At this confusing stage, I personally feel challenged and, if I am honest, a bit duped. As consumers, when we make a purchase decision with the resources we have, how much do we over or under pay for the utility of the widget? More so, do I regularly consider my own value when I make a purchase to determine the value of the widget? Which one counts more or do the two factors energise each other to a logistic-equation-type of saturation point?

A problem of waste

Ultimately, this is probably a matter of waste reduction. A good way to look at waste reduction is to start at the end and then work your way backwards through the pipeline so you can identify your inputs within your parameters. 

What do you want? Pick a salary, a goal, a company you want to work for, a place you want to live, a function you want your widget to perform, a price you want the widget to sell at, etc.

Now when you look at the options you eliminate those that are not able to provide this outcome. Keep moving backwards step by step until you reach your short list of candidates that are able to get you to your predetermined outcome. At this stage the focus shifts towards your resources.

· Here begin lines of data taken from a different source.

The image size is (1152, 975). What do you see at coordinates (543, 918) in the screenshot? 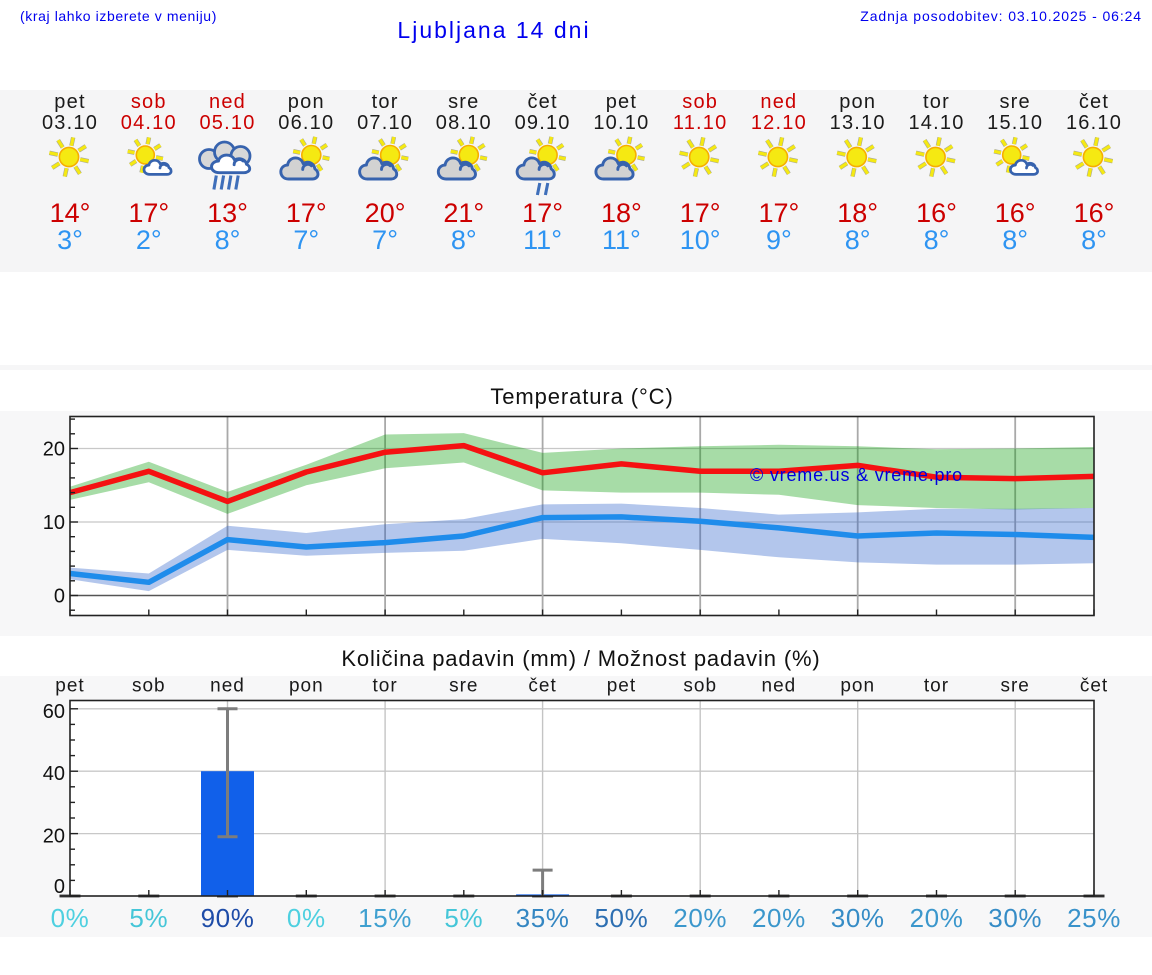
I see `svg-text: 35%` at bounding box center [543, 918].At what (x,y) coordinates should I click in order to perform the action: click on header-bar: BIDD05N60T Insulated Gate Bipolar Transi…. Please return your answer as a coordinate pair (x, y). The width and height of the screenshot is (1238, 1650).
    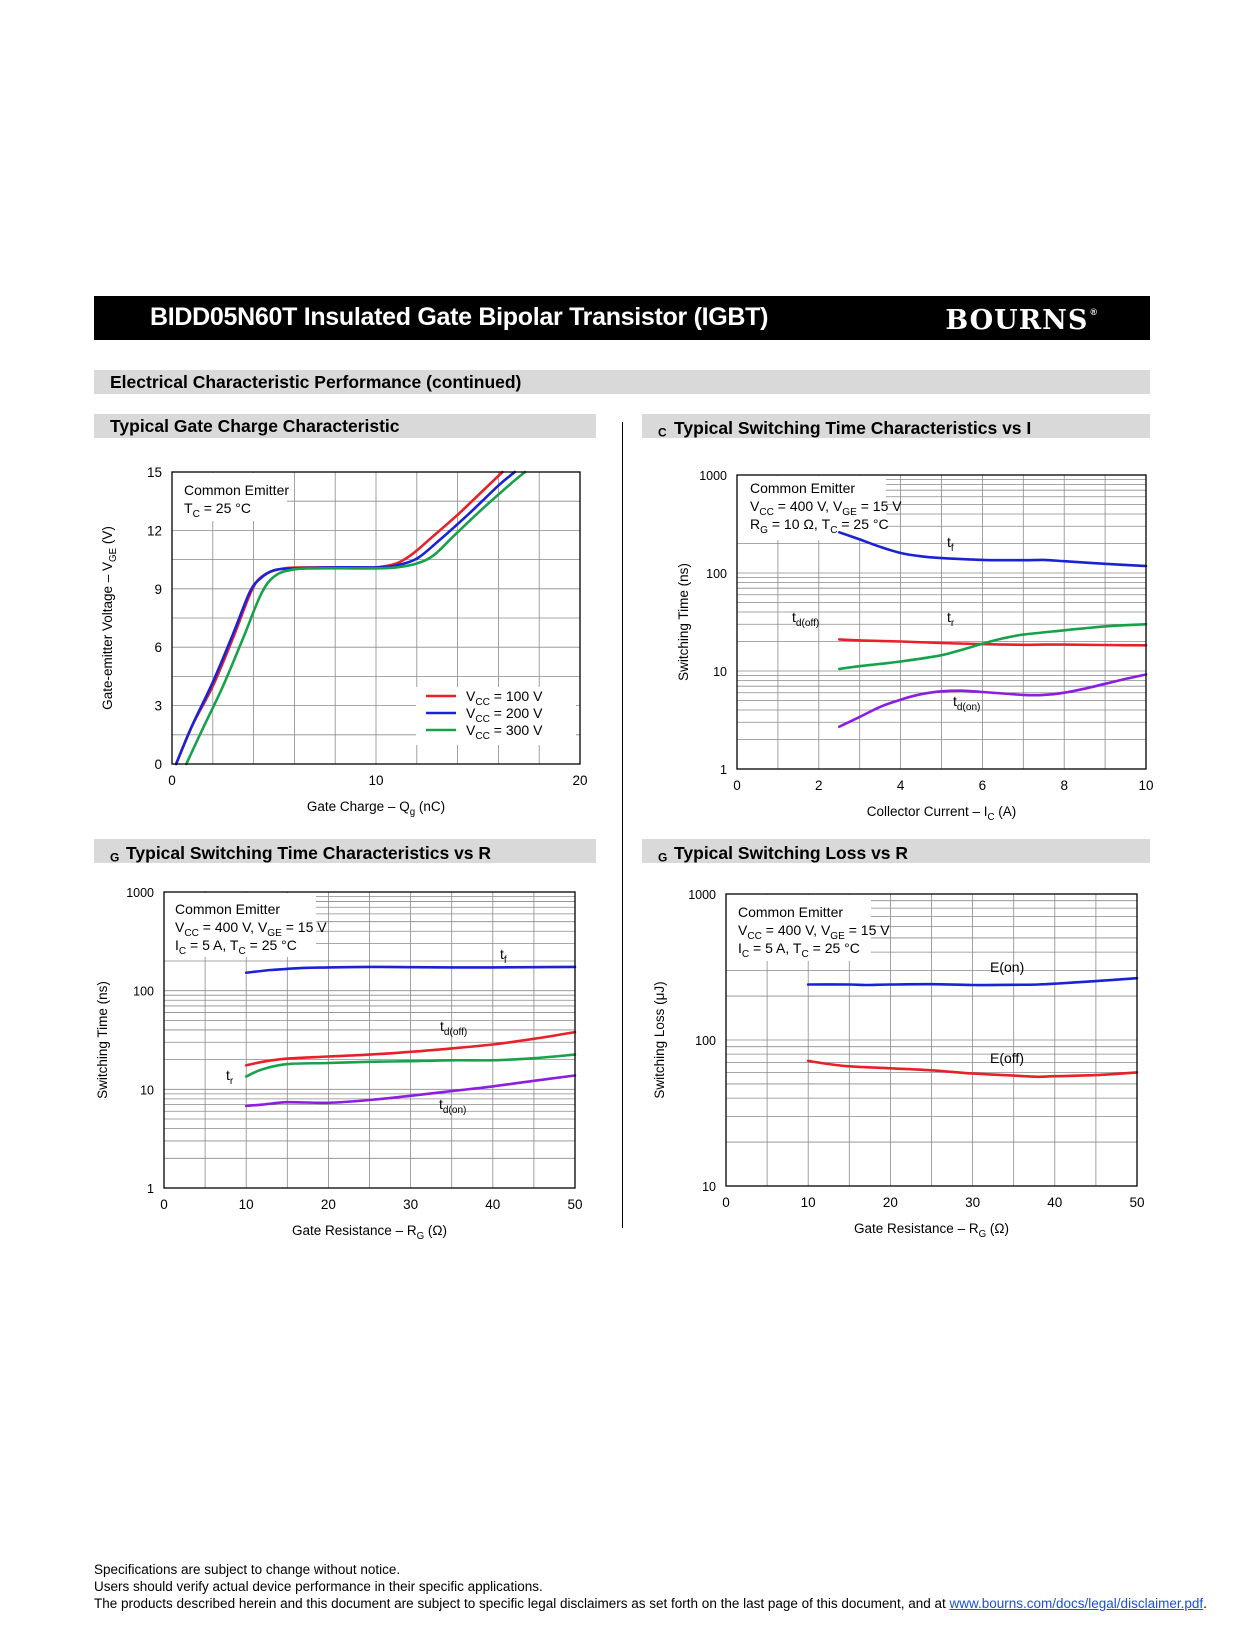
    Looking at the image, I should click on (622, 318).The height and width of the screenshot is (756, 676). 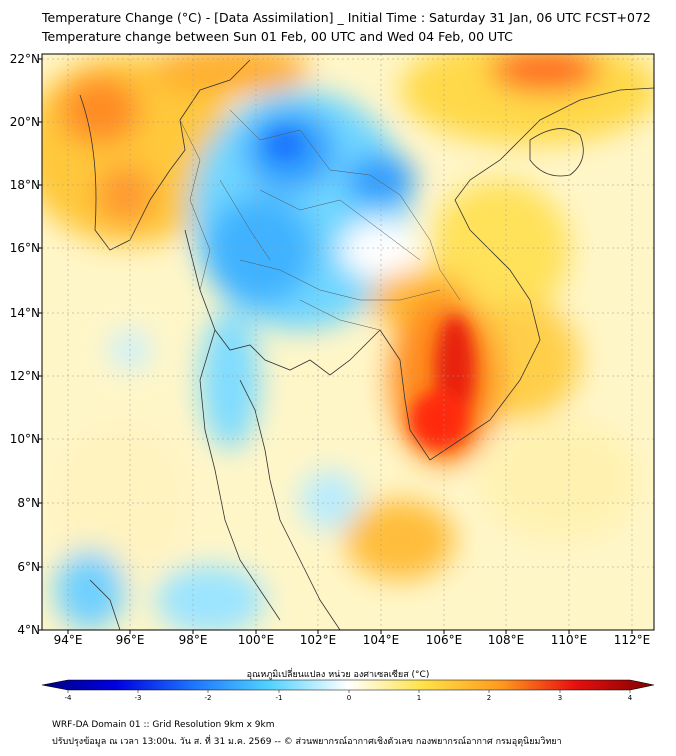 What do you see at coordinates (279, 698) in the screenshot?
I see `colorbar-tick-label: -1` at bounding box center [279, 698].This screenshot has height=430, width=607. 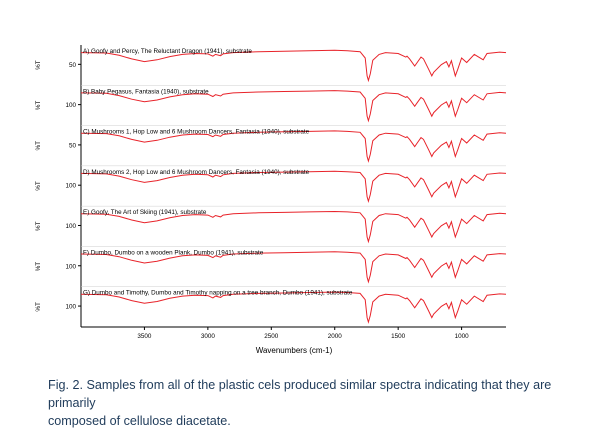 What do you see at coordinates (38, 226) in the screenshot?
I see `y-axis-label-5: %T` at bounding box center [38, 226].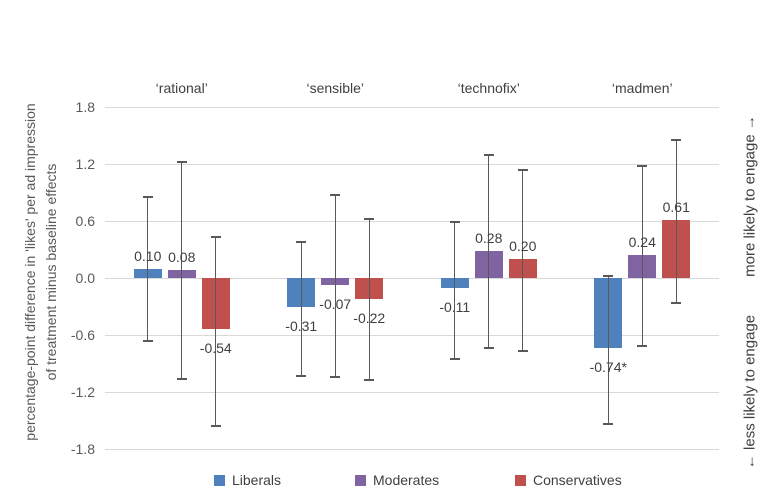  Describe the element at coordinates (85, 107) in the screenshot. I see `y-tick-label-1.8: 1.8` at that location.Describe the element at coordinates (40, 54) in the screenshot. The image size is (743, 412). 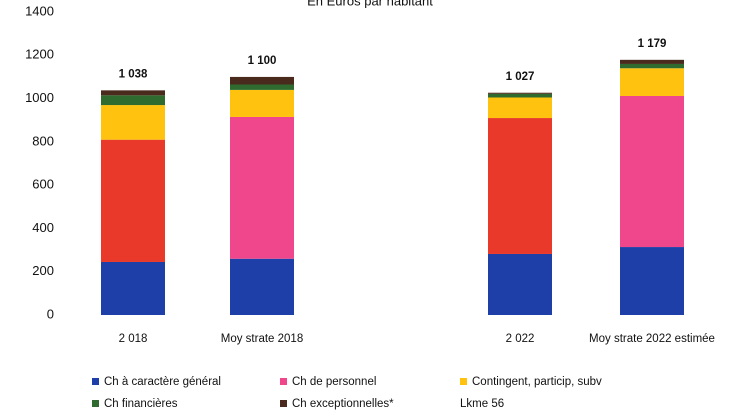
I see `y-tick-label: 1200` at that location.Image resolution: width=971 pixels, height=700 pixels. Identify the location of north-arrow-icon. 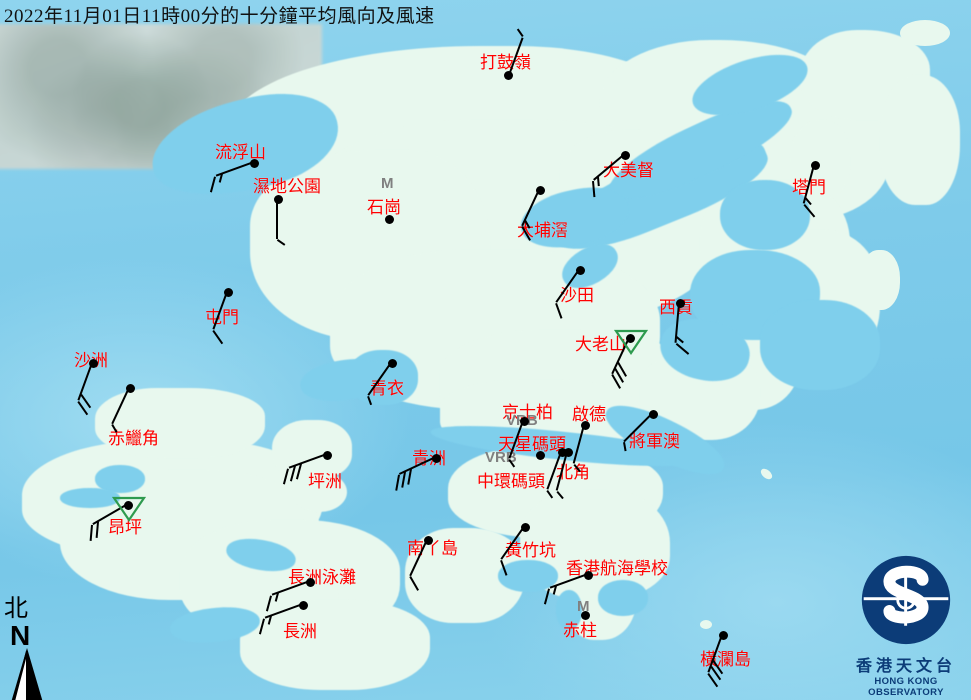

Rank the candidates by cost and rank by effort. In our previous example, we would consider a student with lower ambition/grades to be high on the effort list. Whip out the maths and find the optimal value for minimising cost and effort and you have your winner! Successfully you have eliminated wasting time on effort and money on cost. It goes without saying that if effort is all the same, then least cost wins, vice versa. 

An interesting parallel

Before I conclude, isn't it cool how the word parallel has a pair of parallel lines in it? There's should be a word for when this happens.

Malcolm Gladwell writes in one of his books (I think that it's Outliers?) that Nobel Prize winners are not always the most clever out of their group of peers in terms of IQ measurements, but that they were clever enough for the outcome of a certain Nobel-prize-worthy discovery, given the inputs of hard work and opportunity. Essentially, and rather humorously, a waste here would be extra IQ points, since they weren't necessary for the outcome. At least they don't cost anything!

To answer the question of school's, here is a great article that gives excellent insight into this specific problem. Take note, however, that for the spending of finite resources there is always an opportunity cost or trade off that has to be taken into account for a complete answer to the questions.